The dynamic simulation is performed by solving \( \mathbf{M}\ddot{\mathbf{U}} + \mathbf{C}\dot{\mathbf{U}} + \mathbf{K}\mathbf{U} = \mathbf{F}_{G,fit}(t) \). The simulated vibration response at a selected node on the EV battery pack base is extracted. For validation, the measured vibration response at a corresponding physical location on the test excavator is used. ADF tests on both time-history signals confirm their non-stationarity, with high p-values indicating the null hypothesis of a unit root cannot be rejected.
The most compelling evidence of non-stationary behavior in the EV battery pack response is found in the time-frequency domain. Calculating the spectrogram or a wavelet transform of the response reveals a power spectral density that is not constant over time. The energy concentration in the 0-20 Hz band fluctuates significantly in intensity throughout the operation period. Peaks appear, diminish, and shift, visually demonstrating that the statistical properties of the vibration are time-dependent. This non-stationary response is more damaging than a stationary one; it can lead to time-localized high stress cycles that accelerate fatigue crack initiation in the EV battery pack enclosure and within the module interconnects. Furthermore, for the lithium-ion cells inside, such varying mechanical stress can modulate the electrochemical interfaces, potentially leading to accelerated capacity fade and impedance rise, ultimately compromising the performance and lifespan of the entire EV battery pack.

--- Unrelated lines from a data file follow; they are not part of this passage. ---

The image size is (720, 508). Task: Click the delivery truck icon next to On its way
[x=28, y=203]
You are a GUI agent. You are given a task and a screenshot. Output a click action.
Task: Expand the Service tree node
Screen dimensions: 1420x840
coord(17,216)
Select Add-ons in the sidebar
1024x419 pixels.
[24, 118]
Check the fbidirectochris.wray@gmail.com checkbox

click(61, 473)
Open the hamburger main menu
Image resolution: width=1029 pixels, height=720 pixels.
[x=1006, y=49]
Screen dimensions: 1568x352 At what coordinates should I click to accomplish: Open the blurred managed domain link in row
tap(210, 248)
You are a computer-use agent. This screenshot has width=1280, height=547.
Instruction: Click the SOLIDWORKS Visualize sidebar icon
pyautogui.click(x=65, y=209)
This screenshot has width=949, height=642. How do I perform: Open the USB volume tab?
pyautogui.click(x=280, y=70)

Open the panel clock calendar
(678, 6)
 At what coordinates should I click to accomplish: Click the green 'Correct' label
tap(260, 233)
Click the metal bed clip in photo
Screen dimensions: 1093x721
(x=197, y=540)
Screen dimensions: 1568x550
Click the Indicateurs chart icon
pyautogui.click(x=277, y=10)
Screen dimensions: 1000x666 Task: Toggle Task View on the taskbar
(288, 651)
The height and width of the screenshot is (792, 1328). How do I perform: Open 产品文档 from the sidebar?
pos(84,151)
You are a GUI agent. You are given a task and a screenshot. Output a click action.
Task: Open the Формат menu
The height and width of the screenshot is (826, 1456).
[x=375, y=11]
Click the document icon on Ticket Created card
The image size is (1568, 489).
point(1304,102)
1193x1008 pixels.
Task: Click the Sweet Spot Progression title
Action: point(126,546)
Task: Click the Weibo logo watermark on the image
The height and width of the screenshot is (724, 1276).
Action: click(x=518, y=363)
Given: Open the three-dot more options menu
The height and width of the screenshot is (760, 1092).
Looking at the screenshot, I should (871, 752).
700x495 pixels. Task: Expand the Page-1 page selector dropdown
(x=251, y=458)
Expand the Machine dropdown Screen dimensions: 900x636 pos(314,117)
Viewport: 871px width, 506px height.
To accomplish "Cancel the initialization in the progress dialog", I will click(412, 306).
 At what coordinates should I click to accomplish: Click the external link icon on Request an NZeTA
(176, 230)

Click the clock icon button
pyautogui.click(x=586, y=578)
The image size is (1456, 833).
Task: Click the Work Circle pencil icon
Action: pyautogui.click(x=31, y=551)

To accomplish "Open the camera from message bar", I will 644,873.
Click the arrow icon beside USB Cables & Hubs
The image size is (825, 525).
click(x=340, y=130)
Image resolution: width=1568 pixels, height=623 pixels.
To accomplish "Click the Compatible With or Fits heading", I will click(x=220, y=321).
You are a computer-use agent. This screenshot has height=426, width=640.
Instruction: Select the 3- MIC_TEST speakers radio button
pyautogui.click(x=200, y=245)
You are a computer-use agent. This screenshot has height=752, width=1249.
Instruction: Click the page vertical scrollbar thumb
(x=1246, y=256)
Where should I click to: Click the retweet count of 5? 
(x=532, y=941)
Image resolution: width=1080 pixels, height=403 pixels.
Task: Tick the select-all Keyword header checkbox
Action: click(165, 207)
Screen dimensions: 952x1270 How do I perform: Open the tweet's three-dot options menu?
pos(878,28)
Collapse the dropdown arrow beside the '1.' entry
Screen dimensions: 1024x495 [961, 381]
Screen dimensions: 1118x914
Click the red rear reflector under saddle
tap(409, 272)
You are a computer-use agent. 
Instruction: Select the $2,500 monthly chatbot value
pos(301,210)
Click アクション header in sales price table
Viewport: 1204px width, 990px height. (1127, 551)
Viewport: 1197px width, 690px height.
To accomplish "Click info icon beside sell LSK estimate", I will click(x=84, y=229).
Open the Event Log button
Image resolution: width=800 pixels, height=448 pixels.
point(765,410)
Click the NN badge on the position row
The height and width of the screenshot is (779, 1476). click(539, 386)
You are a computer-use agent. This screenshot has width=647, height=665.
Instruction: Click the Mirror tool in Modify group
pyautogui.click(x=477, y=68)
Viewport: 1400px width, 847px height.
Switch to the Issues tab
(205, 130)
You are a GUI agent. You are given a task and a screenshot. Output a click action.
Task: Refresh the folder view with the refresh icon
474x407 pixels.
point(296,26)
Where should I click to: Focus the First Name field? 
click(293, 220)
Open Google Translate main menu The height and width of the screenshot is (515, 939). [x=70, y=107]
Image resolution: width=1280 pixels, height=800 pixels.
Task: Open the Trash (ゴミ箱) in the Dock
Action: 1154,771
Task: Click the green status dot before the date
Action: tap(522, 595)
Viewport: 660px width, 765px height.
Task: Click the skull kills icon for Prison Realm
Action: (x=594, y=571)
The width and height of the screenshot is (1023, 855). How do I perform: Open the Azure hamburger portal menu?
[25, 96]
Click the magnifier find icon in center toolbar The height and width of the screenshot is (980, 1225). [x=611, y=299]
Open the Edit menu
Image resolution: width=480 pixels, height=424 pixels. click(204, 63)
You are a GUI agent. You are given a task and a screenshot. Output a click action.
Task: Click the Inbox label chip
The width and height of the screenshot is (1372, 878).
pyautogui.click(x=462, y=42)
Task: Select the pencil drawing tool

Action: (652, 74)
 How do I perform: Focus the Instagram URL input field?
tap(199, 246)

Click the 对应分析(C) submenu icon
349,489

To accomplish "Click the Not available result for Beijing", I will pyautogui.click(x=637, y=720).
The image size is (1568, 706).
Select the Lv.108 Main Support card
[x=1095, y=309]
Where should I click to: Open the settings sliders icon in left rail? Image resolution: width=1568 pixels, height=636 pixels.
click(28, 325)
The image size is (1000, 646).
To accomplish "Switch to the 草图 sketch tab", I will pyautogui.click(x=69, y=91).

In conclusion, the vibration environment for an EV battery pack in heavy-duty applications like electric excavators is fundamentally non-stationary. Key excitations—from terrain, hydraulic systems, and operational shocks—possess inherent time-varying characteristics that translate into complex, non-stationary dynamic responses for the battery system. Analytical and signal processing techniques, such as the GWO-optimized VMD method, are essential for accurately characterizing these input excitations. Dynamic modeling and simulation, coupled with time-frequency analysis, are crucial for predicting the resulting non-stationary vibration behavior of the EV battery pack. Recognizing and quantitatively analyzing this non-stationarity is the first critical step towards developing more robust design criteria, effective isolation strategies, and accurate durability assessments, thereby ensuring the structural integrity and long-term functional reliability of the EV battery pack under real-world operating conditions.